The flag ceremony is an often exciting and innocuous annual event celebrating our mutual diversity, except that in Section H there was a Tibetan in our family. Tenzing was the sole individual in our section who would be affected by HBS’ norm of allowing only flags of countries recognized by the International Olympic Committee. He could have easily succumbed to some of the all-too-familiar pressures we feel at HBS – fitting in, not ruffling feathers, going with the status quo – but he did not.
Tenzing engaged the section in a valuable discussion and verbally jousted with powerful constituencies, including the Chinese Students Association and the HBS Administration in arguing for his right to be recognized and acknowledged. Our walls which were bare for some time, now proudly highlight a beautiful world map that allows all of us to share our diversity with each other and the broader community.
Tenzing acknowledged and actively confronted the difficult challenges we will all face as leaders between adhering to our core values and following the generally accepted rules of the road. Peter Drucker once said that “Management is doing things right; leadership is doing the right things.” Tenzing decided to stand up for his homeland and press for a higher ideal of freedom of speech. Irrespective of which side one stands on in the larger debate, we as a section and school applaud his passion, conviction and courage.
-Ray Chambers, Harbus Rep (NH)
Social Enterprise Conference Leadership
Thanks to the leadership of three ambitious women, over 1,200 students, executives and social entrepreneurs gathered at this year’s Social Enterprise Conference to discuss innovative solutions to some of the world’s toughest problems.
C.J. Wise (MBA ’09), Esther Hsu (MBA/MPA ’10), and Shireen Santosham (MBA/MPA-ID ’09) co-chaired the historic 2009 HBS-HKS Social Enterprise Conference. Recognized by Forbes as one of “2009’s Big 12 Conferences” the sold-out event was the only entirely student-run initiative to make the list among juggernaut conferences including the World Economic Forum, TED, and the Clinton Global Initiative Annual Conference.
Working with an exceptional student team of 17 directors, 37 panel managers and over 70 conference volunteers, Wise, Hsu and Santosham produced a forum for creative individuals to lead, inspire and develop a community of socially-minded global citizens.
The HBS-HKS Social Enterprise Conference bridged the gap between the non-profit, public, and private sectors.
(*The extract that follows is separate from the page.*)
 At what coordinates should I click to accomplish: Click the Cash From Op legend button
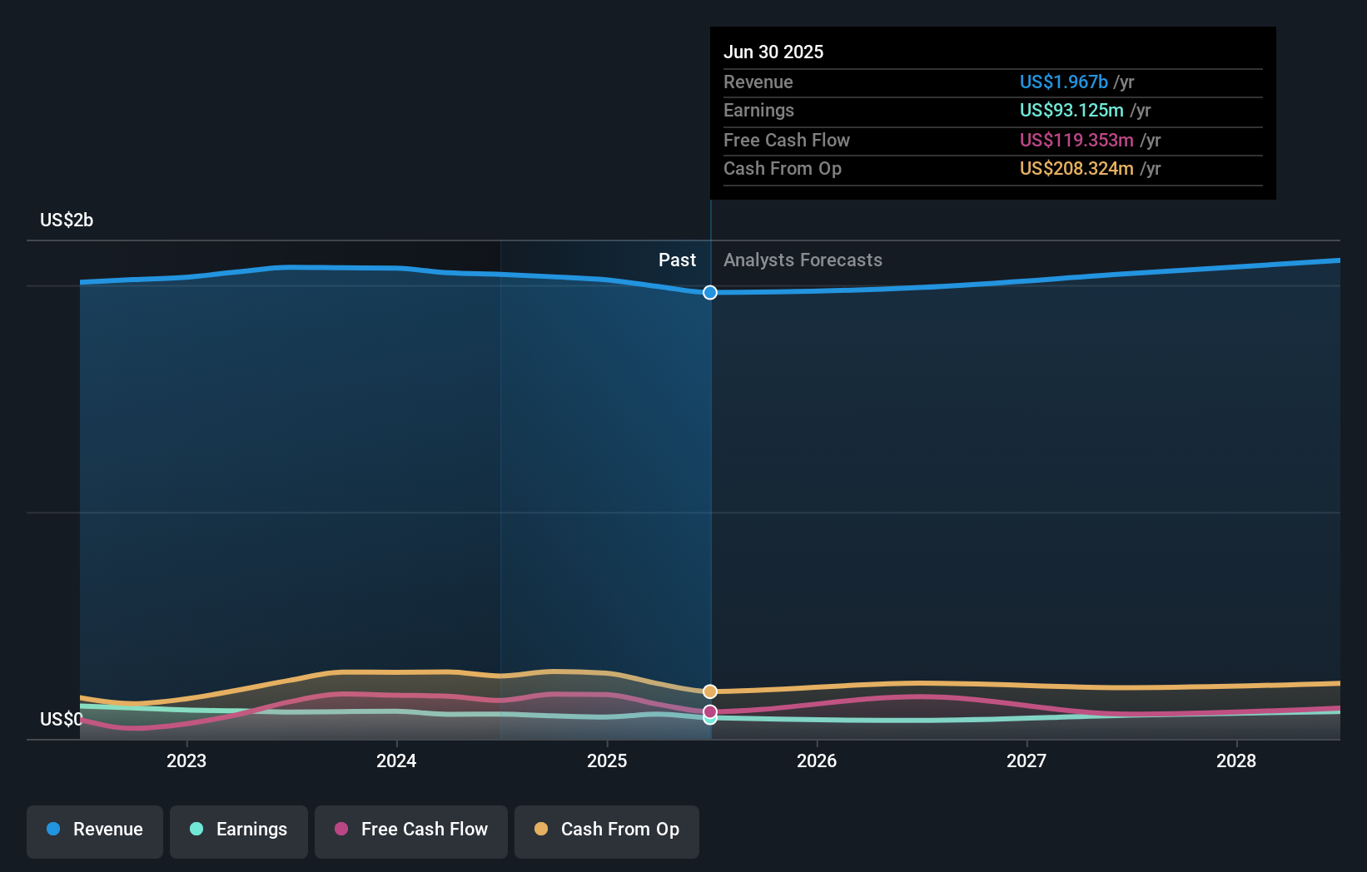point(606,831)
The success of the conference highlights not only a renewed interest in the field of social entrepreneurship, but also taps into the broadly understood importance of finding new opportunities for widespread, long-lasting social impact.
With a new administration in Washington coupled with a deepening economic crisis, social enterprise plays a more critical role than ever. This inspirational group of current and future leaders gives us hope that together we can work to solve some of the enormous challenges that lie on the road ahead.